Winter's Passage (Iron Fey, #1.5)Winter’s Passage by Julie Kagawa
My rating: 3 of 5 stars

At around 50 pages, ‘Winter’s Passage’ is a nice bridge between ‘The Iron King’ and the second full-length book in the series. This novella picks up right where ‘The Iron King’ leaves off, with Meghan journeying back to the Winter Court with Ash to fulfill her end of their contract. Of course, there is plenty of adventure along the way and the introduction of a few new characters.

This ended up being a very sweet and heartfelt novella. Ash and Meghan are falling in love and their feelings are getting harder to deny. It was pervaded with the sweet, innocent feel of first love.

However, this short read also had a sense of impending doom that was always lurking in the background. Ash and Meghan know that their romance is strictly forbidden. More than Meghan, Ash knows the cruelty of the Winter Court. The closer the two become, the more Meghan’s fate in the Winter Court haunts them both. With each step, the sense of dread grows.

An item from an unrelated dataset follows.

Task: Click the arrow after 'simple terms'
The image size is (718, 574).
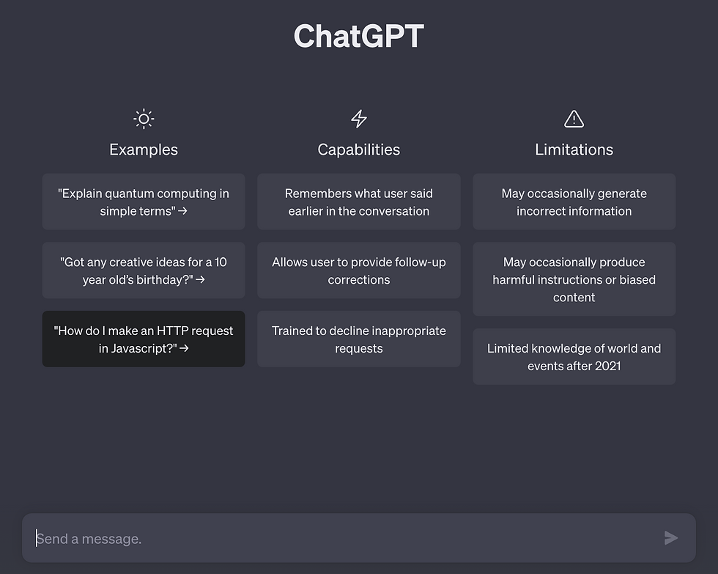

This novella was a nice lead-in for the second book. However, it wasn’t absolutely necessary to follow and understand the series. After finishing this novella, I jumped right into the second book only to find that much of the information provided in this novella was also provided in ‘The Iron Daughter’. So, while this was a nice, quick “extra”, it isn’t really required in my opinion. It was sweet and I liked it, but there isn’t anything revolutionary or critical here.